• What you will do:
Render as a numbered list, omitting blank lines, the items starting at the line containing "Click the card" and ending at the line containing "point(522,358)".

• Recorded data:
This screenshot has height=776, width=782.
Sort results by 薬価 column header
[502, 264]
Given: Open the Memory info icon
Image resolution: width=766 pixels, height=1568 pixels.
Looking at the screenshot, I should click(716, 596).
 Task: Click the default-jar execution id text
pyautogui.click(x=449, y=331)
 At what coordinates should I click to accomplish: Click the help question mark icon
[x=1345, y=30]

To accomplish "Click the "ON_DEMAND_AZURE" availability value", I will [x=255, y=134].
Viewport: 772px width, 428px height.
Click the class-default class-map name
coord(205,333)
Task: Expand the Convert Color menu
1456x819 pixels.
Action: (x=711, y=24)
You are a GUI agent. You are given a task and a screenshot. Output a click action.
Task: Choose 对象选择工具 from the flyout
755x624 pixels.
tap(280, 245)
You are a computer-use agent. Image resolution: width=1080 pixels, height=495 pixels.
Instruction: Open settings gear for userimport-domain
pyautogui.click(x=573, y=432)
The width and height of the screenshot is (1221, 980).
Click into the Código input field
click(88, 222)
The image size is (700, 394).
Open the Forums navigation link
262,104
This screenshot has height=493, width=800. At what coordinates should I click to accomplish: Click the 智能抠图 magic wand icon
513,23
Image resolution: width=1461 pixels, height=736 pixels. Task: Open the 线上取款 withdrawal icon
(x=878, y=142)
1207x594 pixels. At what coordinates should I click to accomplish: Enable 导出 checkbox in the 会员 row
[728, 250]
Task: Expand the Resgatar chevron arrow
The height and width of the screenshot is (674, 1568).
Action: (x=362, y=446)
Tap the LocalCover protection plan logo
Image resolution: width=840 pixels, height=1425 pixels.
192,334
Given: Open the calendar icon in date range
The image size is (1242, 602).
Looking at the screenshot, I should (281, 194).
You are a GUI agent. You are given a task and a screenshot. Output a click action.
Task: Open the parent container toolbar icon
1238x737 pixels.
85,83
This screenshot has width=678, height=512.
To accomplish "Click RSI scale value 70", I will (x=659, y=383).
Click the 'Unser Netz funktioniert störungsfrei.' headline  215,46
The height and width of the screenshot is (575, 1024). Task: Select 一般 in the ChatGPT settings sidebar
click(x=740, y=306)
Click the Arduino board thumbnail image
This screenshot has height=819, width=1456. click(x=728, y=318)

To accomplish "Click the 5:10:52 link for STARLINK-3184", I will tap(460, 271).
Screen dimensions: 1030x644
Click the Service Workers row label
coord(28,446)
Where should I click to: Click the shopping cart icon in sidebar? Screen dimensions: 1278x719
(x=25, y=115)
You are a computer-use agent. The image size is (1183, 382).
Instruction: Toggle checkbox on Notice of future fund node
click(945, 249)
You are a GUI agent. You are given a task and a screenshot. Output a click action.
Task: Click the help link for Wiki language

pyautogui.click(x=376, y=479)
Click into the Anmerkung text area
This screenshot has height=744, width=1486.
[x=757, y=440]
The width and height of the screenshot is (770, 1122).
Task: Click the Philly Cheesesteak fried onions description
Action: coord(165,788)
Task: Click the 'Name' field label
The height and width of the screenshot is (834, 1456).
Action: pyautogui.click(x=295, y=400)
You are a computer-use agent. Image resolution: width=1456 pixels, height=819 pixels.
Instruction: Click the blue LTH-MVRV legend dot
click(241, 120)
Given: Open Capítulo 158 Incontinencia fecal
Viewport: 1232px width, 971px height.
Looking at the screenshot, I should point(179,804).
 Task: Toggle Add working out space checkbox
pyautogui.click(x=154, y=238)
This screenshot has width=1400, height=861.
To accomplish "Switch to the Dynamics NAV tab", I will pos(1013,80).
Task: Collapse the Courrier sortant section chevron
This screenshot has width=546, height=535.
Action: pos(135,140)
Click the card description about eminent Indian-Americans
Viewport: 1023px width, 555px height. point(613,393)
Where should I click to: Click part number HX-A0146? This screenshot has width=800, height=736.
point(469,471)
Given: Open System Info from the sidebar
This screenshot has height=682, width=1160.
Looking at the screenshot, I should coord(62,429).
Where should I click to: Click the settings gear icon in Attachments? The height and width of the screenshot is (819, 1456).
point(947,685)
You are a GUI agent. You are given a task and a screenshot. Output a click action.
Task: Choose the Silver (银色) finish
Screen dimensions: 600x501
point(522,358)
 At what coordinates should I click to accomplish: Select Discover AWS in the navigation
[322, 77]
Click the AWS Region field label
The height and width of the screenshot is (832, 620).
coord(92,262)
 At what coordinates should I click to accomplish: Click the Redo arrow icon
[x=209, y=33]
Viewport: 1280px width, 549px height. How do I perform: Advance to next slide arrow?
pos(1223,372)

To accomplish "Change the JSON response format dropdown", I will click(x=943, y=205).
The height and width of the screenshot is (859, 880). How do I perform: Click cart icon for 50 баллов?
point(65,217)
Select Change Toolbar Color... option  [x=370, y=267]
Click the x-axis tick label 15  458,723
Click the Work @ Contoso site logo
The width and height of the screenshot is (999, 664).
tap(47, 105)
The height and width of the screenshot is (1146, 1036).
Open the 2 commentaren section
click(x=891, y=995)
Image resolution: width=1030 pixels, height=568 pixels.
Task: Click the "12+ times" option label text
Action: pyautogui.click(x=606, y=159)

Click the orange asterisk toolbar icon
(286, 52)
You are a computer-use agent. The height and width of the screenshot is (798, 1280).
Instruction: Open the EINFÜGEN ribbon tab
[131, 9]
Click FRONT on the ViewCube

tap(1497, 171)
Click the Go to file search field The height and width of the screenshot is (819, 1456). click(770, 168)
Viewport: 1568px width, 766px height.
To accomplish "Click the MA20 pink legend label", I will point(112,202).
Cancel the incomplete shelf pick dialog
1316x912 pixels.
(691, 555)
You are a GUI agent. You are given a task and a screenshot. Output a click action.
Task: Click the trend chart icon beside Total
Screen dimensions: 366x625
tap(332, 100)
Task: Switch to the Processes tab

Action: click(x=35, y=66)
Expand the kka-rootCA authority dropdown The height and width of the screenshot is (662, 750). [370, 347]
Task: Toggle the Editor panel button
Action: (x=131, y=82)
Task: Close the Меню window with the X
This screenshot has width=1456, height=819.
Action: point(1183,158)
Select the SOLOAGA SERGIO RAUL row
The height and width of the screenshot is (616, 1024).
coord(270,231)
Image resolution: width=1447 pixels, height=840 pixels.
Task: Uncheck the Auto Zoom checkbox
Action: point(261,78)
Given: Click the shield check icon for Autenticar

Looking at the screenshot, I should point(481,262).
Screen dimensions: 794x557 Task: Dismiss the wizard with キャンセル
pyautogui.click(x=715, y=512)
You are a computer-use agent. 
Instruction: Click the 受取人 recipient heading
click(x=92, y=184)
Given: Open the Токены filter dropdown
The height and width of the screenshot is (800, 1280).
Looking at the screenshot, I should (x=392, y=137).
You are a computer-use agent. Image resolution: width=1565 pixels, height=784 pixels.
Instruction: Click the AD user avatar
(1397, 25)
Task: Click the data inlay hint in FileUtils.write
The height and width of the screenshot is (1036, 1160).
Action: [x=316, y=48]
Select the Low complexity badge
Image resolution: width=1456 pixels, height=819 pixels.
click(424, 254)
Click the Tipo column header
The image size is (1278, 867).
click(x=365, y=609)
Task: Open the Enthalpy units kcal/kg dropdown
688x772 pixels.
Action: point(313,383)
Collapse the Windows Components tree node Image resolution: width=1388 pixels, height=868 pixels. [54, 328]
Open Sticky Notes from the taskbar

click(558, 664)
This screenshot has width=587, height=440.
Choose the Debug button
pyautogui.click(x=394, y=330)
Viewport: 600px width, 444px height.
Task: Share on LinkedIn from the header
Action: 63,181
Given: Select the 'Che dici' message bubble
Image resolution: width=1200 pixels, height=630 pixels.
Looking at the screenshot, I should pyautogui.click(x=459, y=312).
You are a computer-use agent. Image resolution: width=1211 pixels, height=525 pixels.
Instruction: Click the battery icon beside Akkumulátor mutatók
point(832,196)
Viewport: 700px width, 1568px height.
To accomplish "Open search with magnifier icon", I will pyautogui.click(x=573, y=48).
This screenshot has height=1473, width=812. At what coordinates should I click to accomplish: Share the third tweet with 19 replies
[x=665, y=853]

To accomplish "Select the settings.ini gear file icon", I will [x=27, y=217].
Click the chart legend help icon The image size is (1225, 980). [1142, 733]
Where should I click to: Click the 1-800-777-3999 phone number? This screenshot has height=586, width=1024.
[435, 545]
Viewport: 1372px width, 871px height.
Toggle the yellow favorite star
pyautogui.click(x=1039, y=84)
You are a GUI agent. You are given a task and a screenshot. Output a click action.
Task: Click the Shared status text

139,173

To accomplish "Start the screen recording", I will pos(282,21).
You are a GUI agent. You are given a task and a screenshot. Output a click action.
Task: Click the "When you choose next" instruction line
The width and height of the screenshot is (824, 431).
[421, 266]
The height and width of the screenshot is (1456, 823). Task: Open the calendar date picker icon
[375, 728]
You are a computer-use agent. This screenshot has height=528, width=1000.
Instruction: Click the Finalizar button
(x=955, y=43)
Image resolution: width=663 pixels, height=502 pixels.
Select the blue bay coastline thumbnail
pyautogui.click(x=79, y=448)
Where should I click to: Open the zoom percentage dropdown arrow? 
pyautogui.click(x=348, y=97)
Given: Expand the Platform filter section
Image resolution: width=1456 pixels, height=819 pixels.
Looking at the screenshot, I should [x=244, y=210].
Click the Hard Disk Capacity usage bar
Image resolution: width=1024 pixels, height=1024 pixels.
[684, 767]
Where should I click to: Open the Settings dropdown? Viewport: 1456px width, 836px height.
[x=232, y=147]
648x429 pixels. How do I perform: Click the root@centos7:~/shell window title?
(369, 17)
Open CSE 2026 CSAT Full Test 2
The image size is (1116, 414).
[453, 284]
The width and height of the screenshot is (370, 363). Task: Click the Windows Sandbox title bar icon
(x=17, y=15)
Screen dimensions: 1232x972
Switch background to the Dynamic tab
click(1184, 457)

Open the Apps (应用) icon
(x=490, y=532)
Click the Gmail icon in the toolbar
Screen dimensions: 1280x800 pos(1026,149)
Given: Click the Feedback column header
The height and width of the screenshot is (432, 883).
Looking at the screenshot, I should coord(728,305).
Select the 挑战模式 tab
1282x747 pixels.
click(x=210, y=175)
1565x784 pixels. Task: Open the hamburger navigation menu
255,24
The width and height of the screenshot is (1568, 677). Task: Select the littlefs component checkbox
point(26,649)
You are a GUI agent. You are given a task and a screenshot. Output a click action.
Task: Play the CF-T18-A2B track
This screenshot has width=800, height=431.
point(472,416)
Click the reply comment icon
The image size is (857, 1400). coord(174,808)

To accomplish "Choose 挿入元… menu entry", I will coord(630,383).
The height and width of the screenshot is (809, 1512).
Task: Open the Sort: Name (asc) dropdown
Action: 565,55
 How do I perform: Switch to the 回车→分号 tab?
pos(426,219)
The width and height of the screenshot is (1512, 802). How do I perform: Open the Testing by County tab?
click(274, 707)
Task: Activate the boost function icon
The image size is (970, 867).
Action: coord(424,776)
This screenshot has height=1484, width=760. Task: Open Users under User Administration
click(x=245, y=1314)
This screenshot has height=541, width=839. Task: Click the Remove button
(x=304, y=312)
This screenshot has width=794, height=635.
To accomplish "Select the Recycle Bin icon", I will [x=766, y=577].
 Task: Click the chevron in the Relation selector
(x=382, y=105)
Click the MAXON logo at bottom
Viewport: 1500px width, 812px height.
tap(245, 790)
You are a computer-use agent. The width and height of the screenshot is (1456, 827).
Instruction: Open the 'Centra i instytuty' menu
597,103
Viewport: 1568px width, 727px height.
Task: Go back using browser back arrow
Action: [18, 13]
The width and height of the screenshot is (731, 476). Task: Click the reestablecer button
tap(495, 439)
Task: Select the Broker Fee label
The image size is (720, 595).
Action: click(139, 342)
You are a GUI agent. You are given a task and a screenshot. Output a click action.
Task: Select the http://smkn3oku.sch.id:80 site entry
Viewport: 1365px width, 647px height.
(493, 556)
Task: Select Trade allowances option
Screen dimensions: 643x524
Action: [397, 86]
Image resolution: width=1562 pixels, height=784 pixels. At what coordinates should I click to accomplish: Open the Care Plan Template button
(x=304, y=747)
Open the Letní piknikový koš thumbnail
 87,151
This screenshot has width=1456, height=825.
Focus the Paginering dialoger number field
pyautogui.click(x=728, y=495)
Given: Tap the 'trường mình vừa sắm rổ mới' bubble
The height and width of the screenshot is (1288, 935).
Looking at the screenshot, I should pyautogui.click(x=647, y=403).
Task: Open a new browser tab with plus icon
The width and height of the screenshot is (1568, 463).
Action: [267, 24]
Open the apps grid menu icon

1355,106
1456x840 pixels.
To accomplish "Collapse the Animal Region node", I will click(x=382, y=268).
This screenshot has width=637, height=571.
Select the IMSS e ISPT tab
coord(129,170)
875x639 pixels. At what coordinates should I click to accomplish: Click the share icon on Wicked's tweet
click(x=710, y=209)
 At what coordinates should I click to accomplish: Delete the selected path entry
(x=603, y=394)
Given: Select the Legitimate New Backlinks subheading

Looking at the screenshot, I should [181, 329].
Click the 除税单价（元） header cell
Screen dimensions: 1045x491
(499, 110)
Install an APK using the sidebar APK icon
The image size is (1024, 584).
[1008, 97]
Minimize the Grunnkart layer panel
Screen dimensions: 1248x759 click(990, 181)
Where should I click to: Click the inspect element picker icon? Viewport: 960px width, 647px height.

• Exercise response:
1. Click the card description about eminent Indian-Americans
2. Viewport: 1023px width, 555px height. point(613,393)
3. Where should I click to: Click part number HX-A0146? This screenshot has width=800, height=736.
4. point(469,471)
5. Given: Open System Info from the sidebar
6. This screenshot has height=682, width=1160.
7. Looking at the screenshot, I should coord(62,429).
8. Where should I click to: Click the settings gear icon in Attachments? The height and width of the screenshot is (819, 1456).
9. point(947,685)
10. You are a GUI agent. You are given a task and a screenshot. Output a click action.
11. Task: Choose the Silver (银色) finish
12. Screen dimensions: 600x501
13. point(522,358)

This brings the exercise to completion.